Work request
Transcribed word for word, the lines below from the one with "Where should I click to: Click the" through the last line of the records form the answer; no picture is to be included.

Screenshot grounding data

--------------------------------------------------

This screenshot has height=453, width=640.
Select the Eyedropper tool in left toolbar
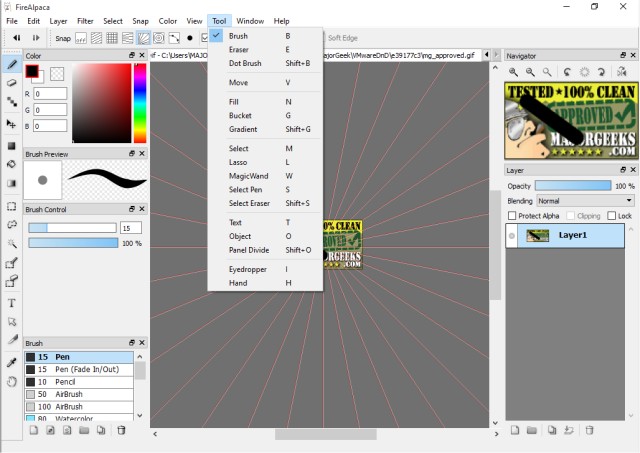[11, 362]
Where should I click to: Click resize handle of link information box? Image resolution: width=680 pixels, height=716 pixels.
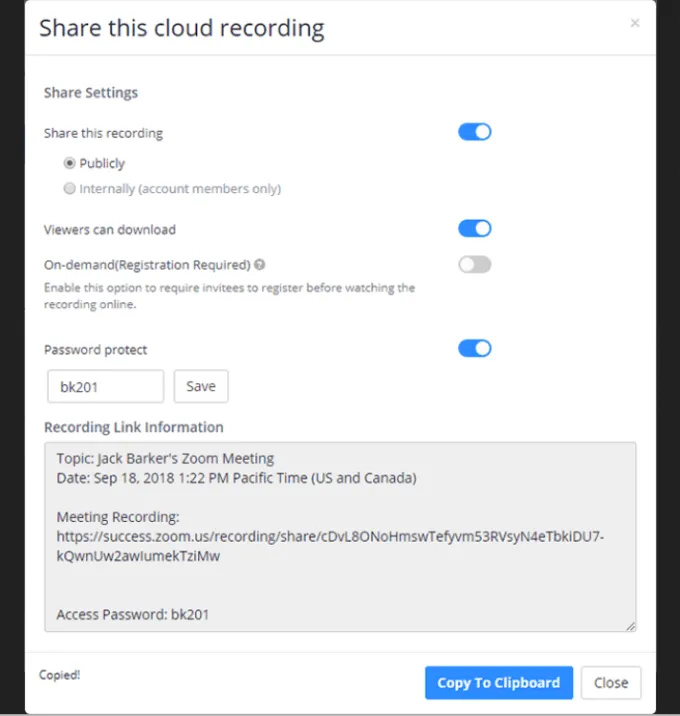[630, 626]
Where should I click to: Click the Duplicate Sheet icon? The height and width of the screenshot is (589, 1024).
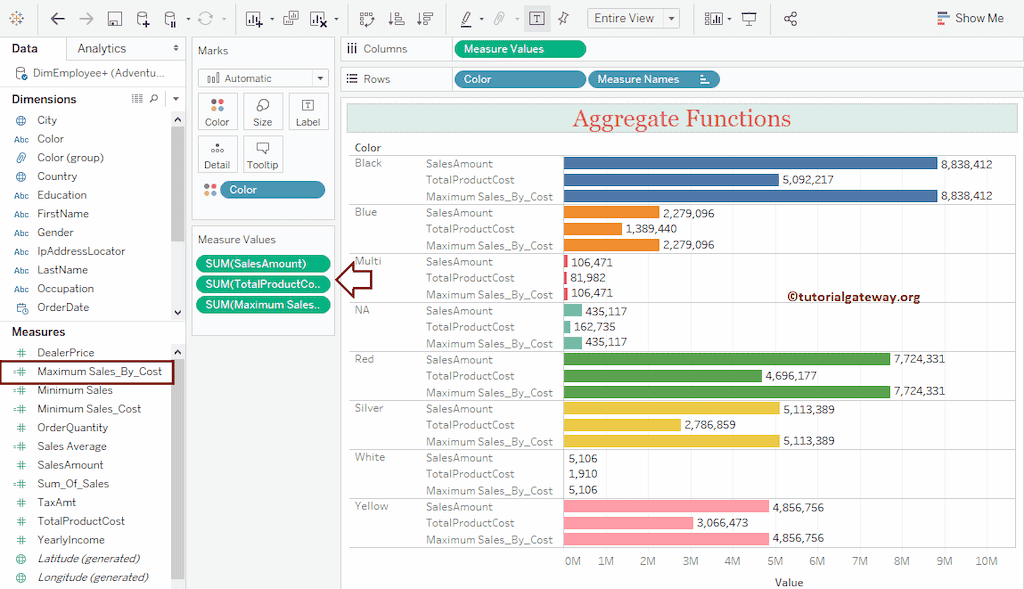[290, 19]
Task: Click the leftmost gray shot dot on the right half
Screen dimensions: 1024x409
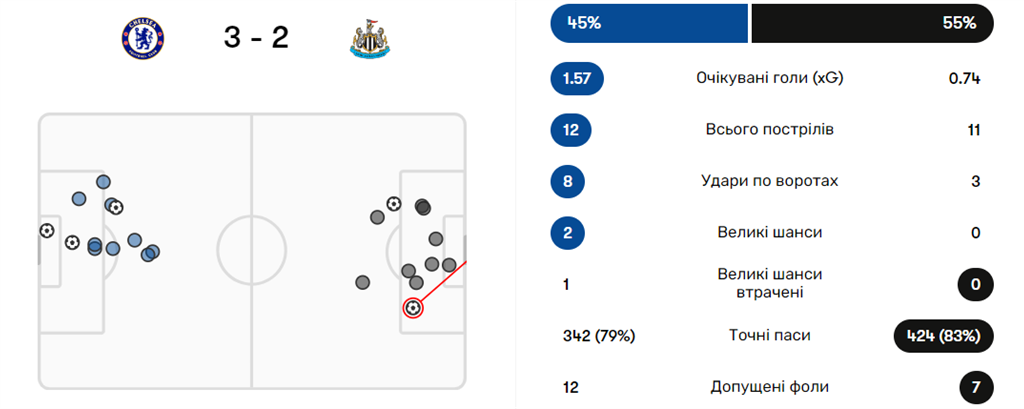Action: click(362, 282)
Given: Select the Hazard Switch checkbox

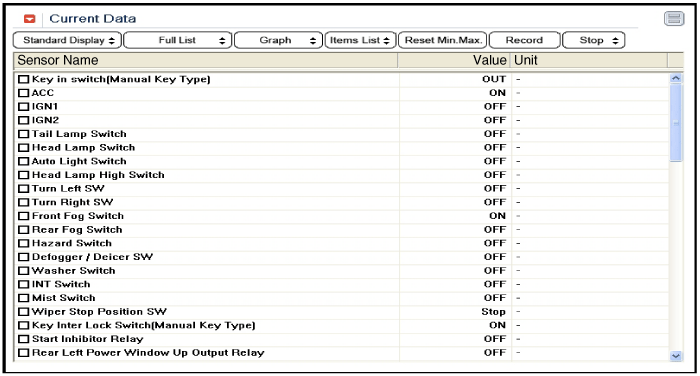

--------------------------------------------------

Result
Where should I click to: Click the Duplicate Sheet icon? The height and width of the screenshot is (589, 1024).
[290, 19]
Task: Click the leftmost gray shot dot on the right half
Screen dimensions: 1024x409
Action: click(362, 282)
Given: Select the Hazard Switch checkbox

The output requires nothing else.